Por
que o trabalho está adoecendo os brasileiros?
Os
transtornos mentais já são a principal causa de afastamento do trabalho no
Brasil, e a tendência é de agravamento. Burnout, depressão, síndrome do pânico
e outros diagnósticos deixaram de ser exceção para se tornarem a rotina de
milhões de brasileiros. O que ainda falta, segundo a médica e pesquisadora
Maria Maeno, da Fundacentro e do Instituto Walter Leser, é o sistema oficial
reconhecer que a culpa, na maioria dos casos, é das condições de trabalho.
“Quando
falamos do grande aumento de afastamentos por transtornos mentais, a ínfima
minoria é reconhecida como relacionada ao trabalho, menos de 10%”, afirma Maeno
em entrevista ao programa do Outra Saúde no Farol Brasil (assista).
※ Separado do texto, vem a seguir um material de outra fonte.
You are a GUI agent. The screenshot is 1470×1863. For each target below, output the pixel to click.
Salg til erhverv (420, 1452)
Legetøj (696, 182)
Para a
especialista, o abismo entre a realidade vivida pelos profissionais e os
registros oficiais é resultado direto de um modelo econômico estruturalmente
adoecedor.
As
causas são conhecidas, como jornadas prolongadas, ritmo intenso, equipes
reduzidas e um regime de metas que funciona como pressão permanente. “As
pessoas têm entregas a fazer e, o tempo todo, sentem que estão devendo algo ou
atrasadas em relação aos prazos”, descreve a pesquisadora. Esse ambiente abre
espaço para o assédio moral, que assume formas variadas, desde pressões sutis
até a violência explícita por parte de gestores e da hierarquia corporativa.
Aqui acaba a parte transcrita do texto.